Traces of proton-proton collisions events measured by European Organization for Nuclear Research (CERN) in the Compact Muon Solenoid (CMS) experience on May 25, 2011 in the search for the Higgs boson. (FABRICE COFFRINI – AFP/GETTY IMAGES)
Render unto science what is scientific, I say.
Atheist, fundamentalist, polite church, synagogue, or mosque-goer — all of us — should celebrate the discovery of Higgs boson as a glorious example of the human mind’s ability to figure things out. Here’s to the smattering of human beings who are very, very smart in the ways of quantum mechanics. The rest of us need only be smart enough to honor you.
The affirmation of the existence of Higgs after 30 years of postulating its existence is a real opportunity for organized religion to get out of its own way. As a person of faith in God — but also a person who is not religious in any doctrinal sense — what, I’d like to know, does scientific affirmation of the existence of the Higgs boson particle — the God particle — have to do with anyone’s relationship with the Almighty? What’s wrong with believing that God is, and still being curious about what’s under every last rock that science can turn over?
A lot of religions encourage followers to think of God as a kind of cosmic puppet master who actually does things independently of humans; a kind of CEO God, whose authority trickles down a religion’s managerial hierarchy. Even some non-fundamentalists I know seem to have a need to think that God can choose to intervene magically in the doings of their days. And while belief in this kind of top-down organization of human existence appears to make these folks feel more comfortable, it does not make them curious, it does not make them well-informed, and, most importantly, it does not make them inhabitants of the real world. Where — if God is — God is most certainly to be found.
I am admittedly a religious outsider. To me, the important part of the Bible, the sacred text with which I am most familiar, is its stories about people; some of whom got their relationships with God wrong (greedy, power-hungry Pontius Pilate), and some of whom got their relationship with God right (most notably, Jesus).
There’s also a lot of other biblical stories to explain things that were totally inexplicable and/or scary a couple of millenniums ago – most famously, how the world got here and how human’s got here and what happens to us after death. To anyone who isn’t scared of reality, it’s pretty clear that science has shown, or is in the process of showing, these stories to be untrue. Except of course, for what happens to us after death. About which we really have no idea.
So the enduring – and very real worth of the Bible – is contained in its people stories.
I and most people I know believe that God, the great Whatever, is in some form or fashion.
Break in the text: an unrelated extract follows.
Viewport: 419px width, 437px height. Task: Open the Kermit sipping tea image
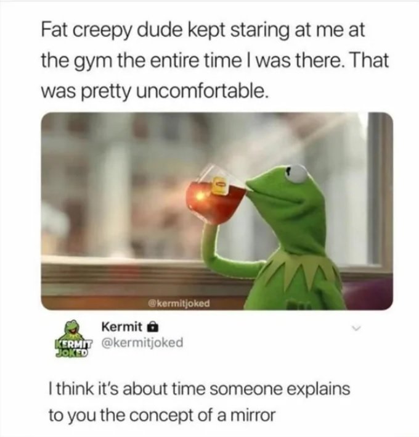[x=217, y=211]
I, personally, believe that God is an inexplicable, inconceivable something available to partner with me in the living of my daily life; and that when I choose to live within that partnership, I am a kinder, more truthful, more productive person, who is much less given to ego-centric, destructive behavior toward others.
My own belief stops right there. That’s all I claim to know about God. And to me this simple acceptance of God’s existence and availability for partnership with each of us appears to be a core message of most religions.
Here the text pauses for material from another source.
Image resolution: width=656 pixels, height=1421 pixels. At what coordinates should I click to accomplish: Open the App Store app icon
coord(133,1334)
I acknowledge that, for a lot of people, religion is the most comfortable way for them to make such a connection with God. What I quarrel with is when being religious is seen as the same thing as living that connection.
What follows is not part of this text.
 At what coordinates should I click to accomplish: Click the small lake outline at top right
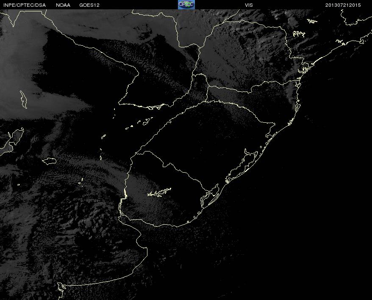(x=312, y=21)
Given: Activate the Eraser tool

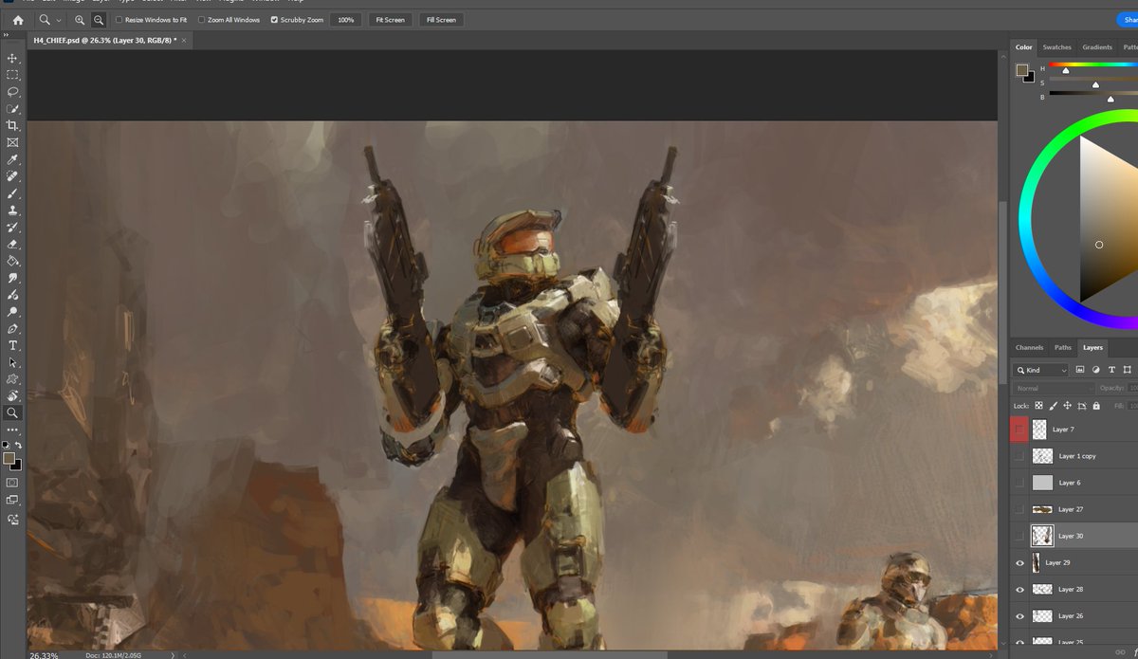Looking at the screenshot, I should 12,244.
The biggest challenge of talking about any kind of non-religious, action-oriented faith is finding the right words. Organized religion has so polarized us that all you have to do is mention the word “God,” and folks stop listening and start assuming. Those who are not religious assume you buy the myths; those who are Christians assume you believe that Jesus Christ is the divine son of God.
Back a few paragraphs I pointed out that the affirmation of the existence of Higgs boson is a real chance for organized religion to get out of its own way. If for no other reason than “the elusive subatomic beast’s” nickname.
Leon Lederman, a leading researcher in the field, once dubbed it the “goddamn” particle, because it has proved so hard to isolate. That name was changed by a sniffy editor to the “God” particle, and a legend was born. Headline writers loved it. Physicists loved the publicity. CERN, the world’s biggest particle-physics laboratory, and the centre of the hunt for the Higgs, used that publicity to help keep the money flowing.
It’s a joke, in other words. Which makes it a golden opportunity for organized religion to show it has a sense of humor and can separate myth from core message.
Organized religion must show it has enough faith in the existence of God to rise above silly turf wars with science about the origins of the world, the origins of the species, and climate change. If organized religions don’t, more and more people will turn aside from their central, important message: that with God in our lives (as our conscience, as our partner, as however you like to think about It) we are more useful, less-destructive, less ego-driven humans.